How a risk matrix can kill you

As a security professional, unless you work for an MSSP (Managed Security Service Provider), security is simply a cost to the business. Fitting a swipe card door entry system will not in itself generate more revenue. Increased password complexity rules are unlikely to result in increased sales.

How then do we justify our existence? By the way we reduce risk.

If you work in penetration testing or you’re a network security engineer, you might find this to be a very unsexy subject. Risk. Boring. But it underpins everything you do and should be at the heart of every choice you make. We do not secure our networks simply because the manual says we should, or because the compliance department insists on it; we do it because it reduces risk. In reducing risk, we’re improving stability, longevity, our ability to service our customers; in short, we’re protecting our jobs.

Well then. How do you know if your actions as a pen tester or engineer reduce risk? Through risk assessments. Stay with me.

You may already have been subject to a risk assessment in your workplace – checking you know how to use your office chair, for example. And if this is your only experience of risk assessment, I can understand why you might be completely put off by the whole thing.

But there’s more to it than that. And risk assessment in information security can be a lot more interesting (and less patronising). Truly. I’m an engineer by disposition and yet I’m excited about risk.
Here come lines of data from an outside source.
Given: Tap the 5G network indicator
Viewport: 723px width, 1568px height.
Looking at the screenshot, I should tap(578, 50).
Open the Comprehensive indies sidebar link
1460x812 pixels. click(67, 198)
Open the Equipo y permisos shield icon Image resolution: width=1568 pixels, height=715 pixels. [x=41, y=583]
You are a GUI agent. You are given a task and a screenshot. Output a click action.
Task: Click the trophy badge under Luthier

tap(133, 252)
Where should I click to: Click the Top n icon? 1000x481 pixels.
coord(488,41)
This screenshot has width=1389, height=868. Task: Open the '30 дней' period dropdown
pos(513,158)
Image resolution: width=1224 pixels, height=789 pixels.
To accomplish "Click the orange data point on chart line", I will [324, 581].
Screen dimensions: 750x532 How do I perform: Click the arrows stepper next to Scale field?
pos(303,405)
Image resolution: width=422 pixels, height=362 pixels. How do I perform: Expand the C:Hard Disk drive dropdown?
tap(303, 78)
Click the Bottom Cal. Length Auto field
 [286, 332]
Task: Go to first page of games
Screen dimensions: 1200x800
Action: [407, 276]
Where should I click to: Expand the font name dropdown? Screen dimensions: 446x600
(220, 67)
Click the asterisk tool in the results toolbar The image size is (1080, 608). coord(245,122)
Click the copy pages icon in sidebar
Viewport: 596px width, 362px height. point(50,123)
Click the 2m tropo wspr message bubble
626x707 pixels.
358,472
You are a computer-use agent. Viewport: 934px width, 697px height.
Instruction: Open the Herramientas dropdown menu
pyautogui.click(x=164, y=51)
Now if you’ve been around for any length of time, you’ve no doubt seen one of these, the humble risk matrix:

5 x 5 risk matrix

On the face of this, a risk matrix couldn’t be easier to understand. (Perhaps that’s why we like them.) For any given risk, figure out the likelihood of it occurring (on a scale from one to five) and also the consequence, again on a scale of one to five. You can now position this risk on the matrix. And hey, maybe even multiply those two numbers together, to give you a single overall risk figure. Why not. Likelihood 4, consequence 5, okay that’s a risk of 20. Simple.

But what do we mean by ’20’? What do you mean? What does your CEO mean? Is it an absolute number? Or relative? Is a 20 twice as bad as a 10? The fact is that different people can have completely different perspectives on the meaning of these figures. We only have the illusion of communication. We’re using ordinal numbers, not cardinals.

A five by five risk matrix is an example of qualitative (as opposed to quantitative) risk analysis. A relatively arbitrary value is assigned on the basis of a subjective view of a risk.

Some organisations partially overcome the limitations of this approach by assigning explicit values to different ranks in the risk matrix. The likelihood can be split into five bands of 20% each, for example. Financial values are applied to impact. This is semi-quantitative analysis. E.g.:

Such divisions can also be misleading, unfortunately. Consider:

  1. A 41% likelihood (3) of a £5.1m impact (4) would be scored as 12.
  2. A 60% likelihood (3) of a £5m impact (3) would be scored as 9.

In this risk matrix analysis, risk a seems to be more severe than risk b. But consider the probability calculations:

  1. A 41% likelihood of a £5.1m impact gives financial exposure of £2,091,000.
  2. A 60% likelihood of a £5m impact gives financial exposure of £3,000,000.

So the risk matrix shows a to be the higher risk, but the calculation shows b to be higher. Both can’t be correct. Using a probability scale combined with likelihood range slices demonstrably results in incorrect prioritisation. (And a lack of these clarifying measures must inevitably result in even less reliable ‘calculations’.)

This may seem like a trivial example, but this could be the difference between a project being approved or postponed – on the basis of faulty analysis. And if that project is life-or-death – which it might be, in military or healthcare applications – then the risk matrix could indeed kill you*.

I’ll leave it on that bombshell – in later posts I will discuss some alternatives.

*(You got me, I’m exaggerating for effect.)